<<<<
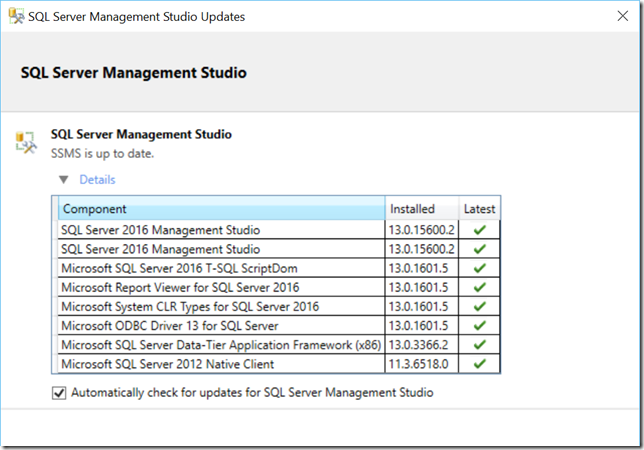Click the green checkmark for Report Viewer row
The image size is (644, 450).
[x=480, y=287]
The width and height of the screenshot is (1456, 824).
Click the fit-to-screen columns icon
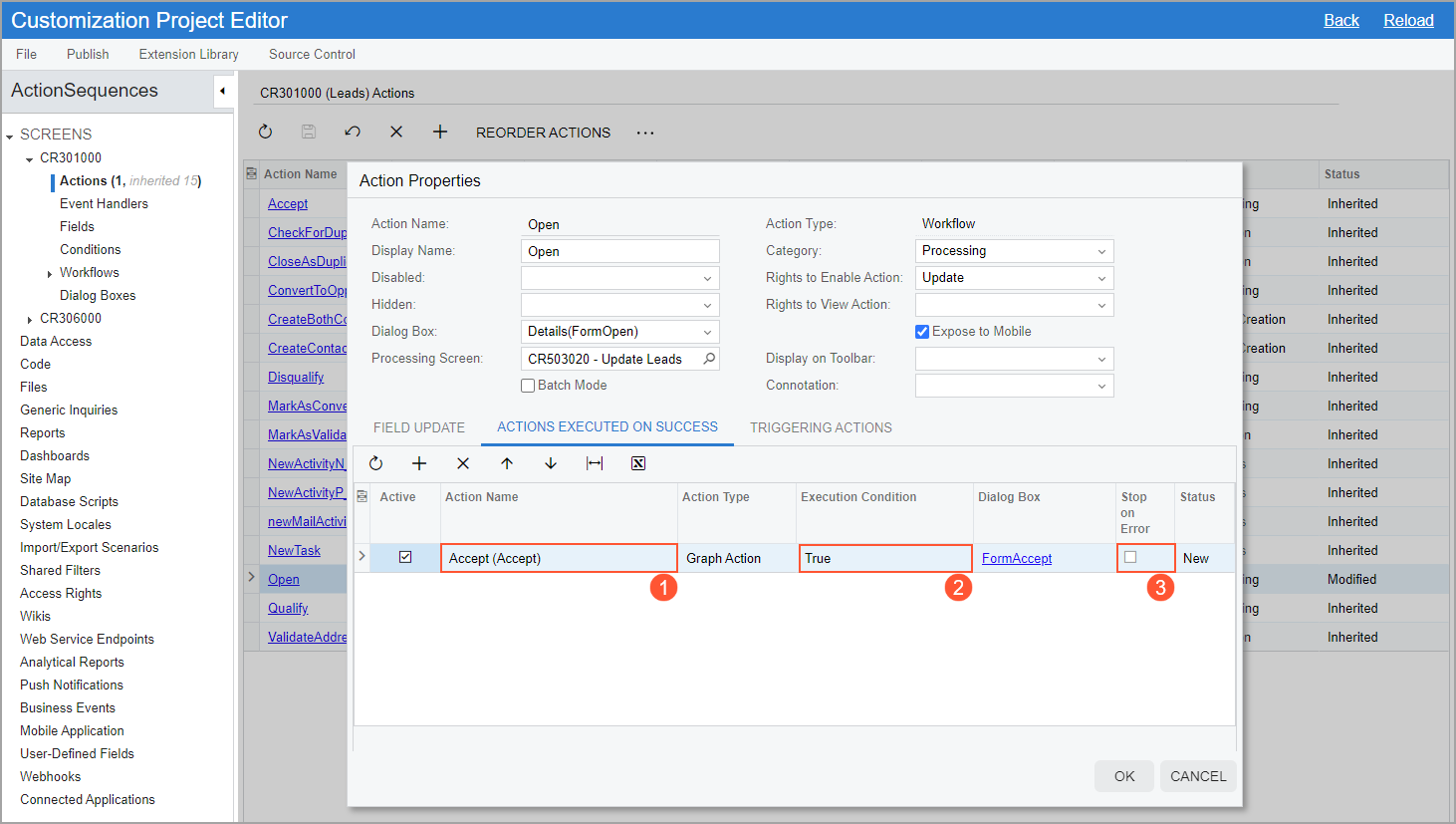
>>>>
→ **Work to do**
Rewrite all the items above with "icon" replaced by "button" and nothing else changed. Leave the pictures out.

→ **Expected output**
Click the green checkmark for Report Viewer row
The image size is (644, 450).
[x=480, y=287]
The width and height of the screenshot is (1456, 824).
Click the fit-to-screen columns button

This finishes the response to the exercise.